Gxs por los comments Kuntur y Uspaorkoo! Ojalá muy pronto sea una zona de 5 estrellas también... ¡ya es hora!!!... :cheers:


----------



## Skypiura

Buenas fotos de la zona moderna cusqueña..mis felicitaciones globalcitizen5


----------



## ALTIPLANO

interesante
cusco es un ejemplo de ciudad


----------



## augusto for ever

buen thread global, la 6 ta foto creo esa construccion tienen estructuras metalicas? hay muy pocas de ese tipo en cusco


----------



## globalCitizen5

Skypiura said:


> Buenas fotos de la zona moderna cusqueña..mis felicitaciones globalcitizen5


Muchas gracias Skypiura! De hecho, la intención es mostrar algo fresco y pocas veces visto. Saludos para la hermosa tierra piurana!

^^^^^^



ALTIPLANO said:


> interesante
> 
> cusco es un ejemplo de ciudad


Gracias Altiplano! Vamos en ese camino y creo que se vienen cosas mejores! Espero darme tiempo muy pronto para 
pasear por la tierra altiplánica! El lago y las islas hacen la diferencia y muestran paisajes espectaculares!!!

> [TAREA ASIGNADA]: Transcribe literalmente, por favor, el fragmento del texto de la página que empieza con las palabras "Gracias Altiplano! Vamos" y termina con "muestran paisajes espectaculares!!!".

> [REGISTROS DE DATOS]:
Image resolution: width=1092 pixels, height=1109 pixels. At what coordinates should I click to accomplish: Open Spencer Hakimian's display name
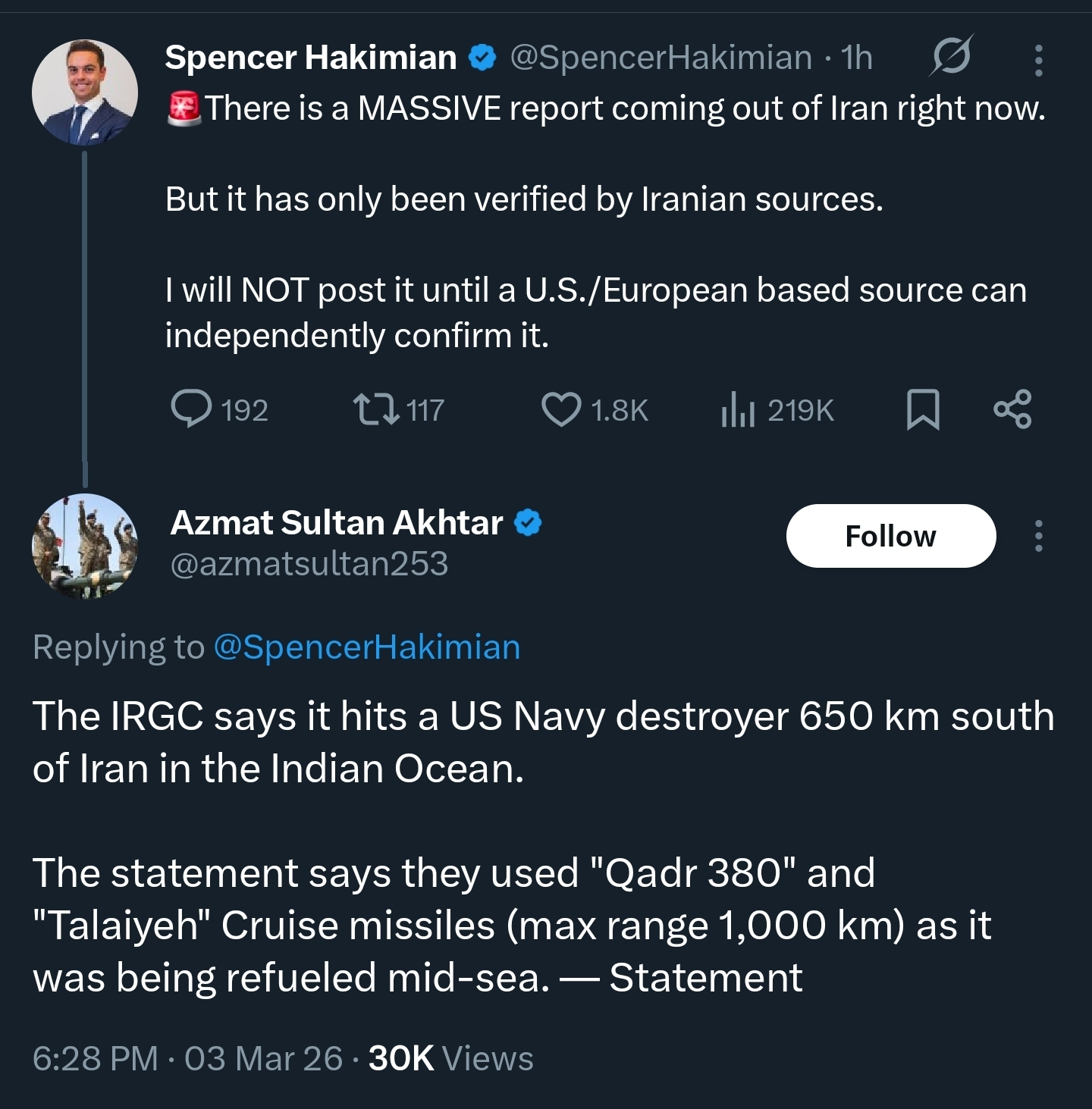(x=310, y=58)
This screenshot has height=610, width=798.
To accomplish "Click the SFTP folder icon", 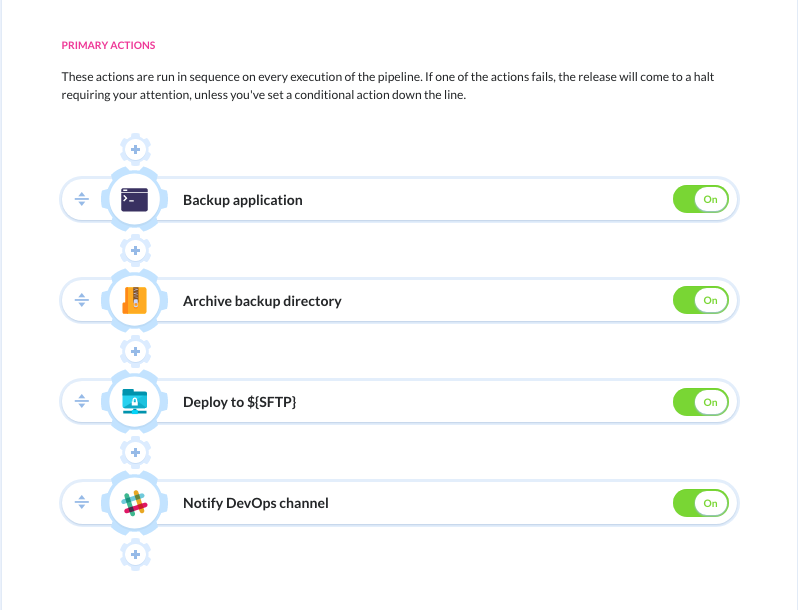I will click(x=134, y=401).
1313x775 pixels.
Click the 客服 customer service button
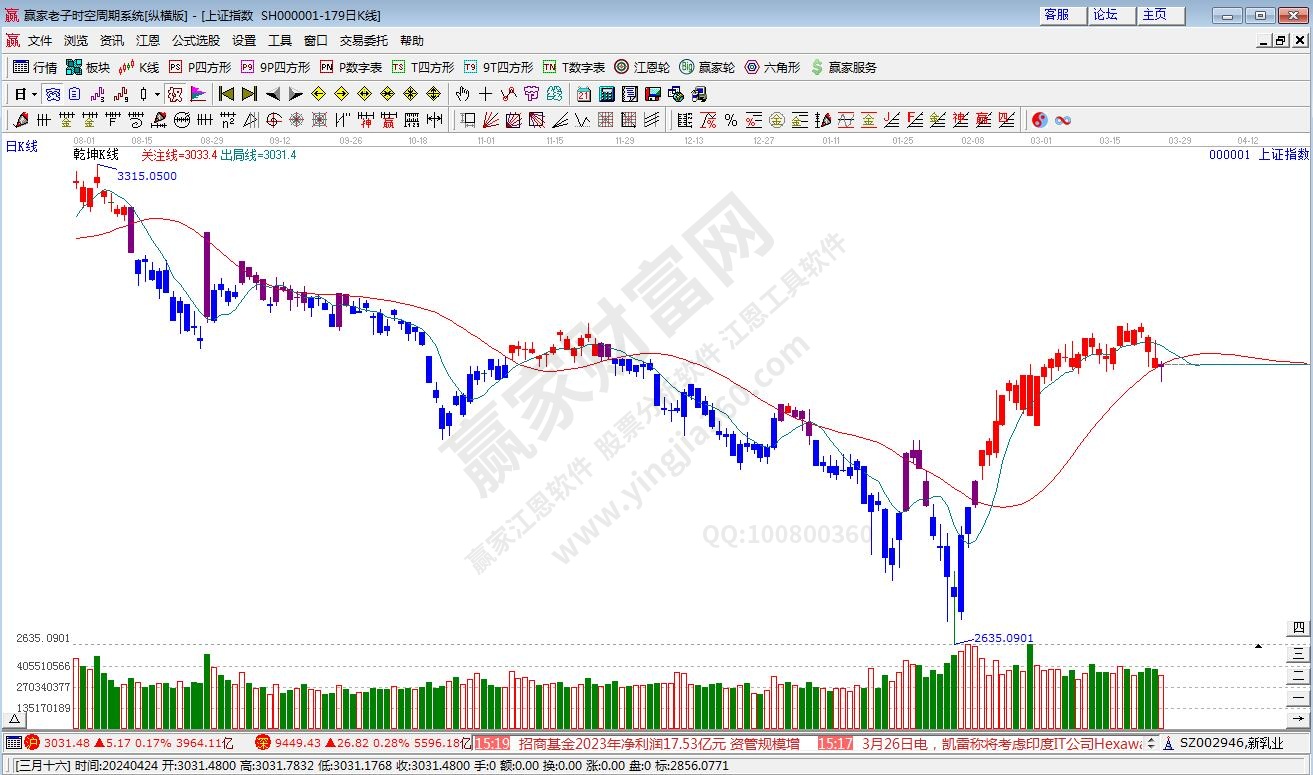pos(1056,15)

> [SOLUCIÓN]:
Gracias Altiplano! Vamos en ese camino y creo que se vienen cosas mejores! Espero darme tiempo muy pronto para 
pasear por la tierra altiplánica! El lago y las islas hacen la diferencia y muestran paisajes espectaculares!!!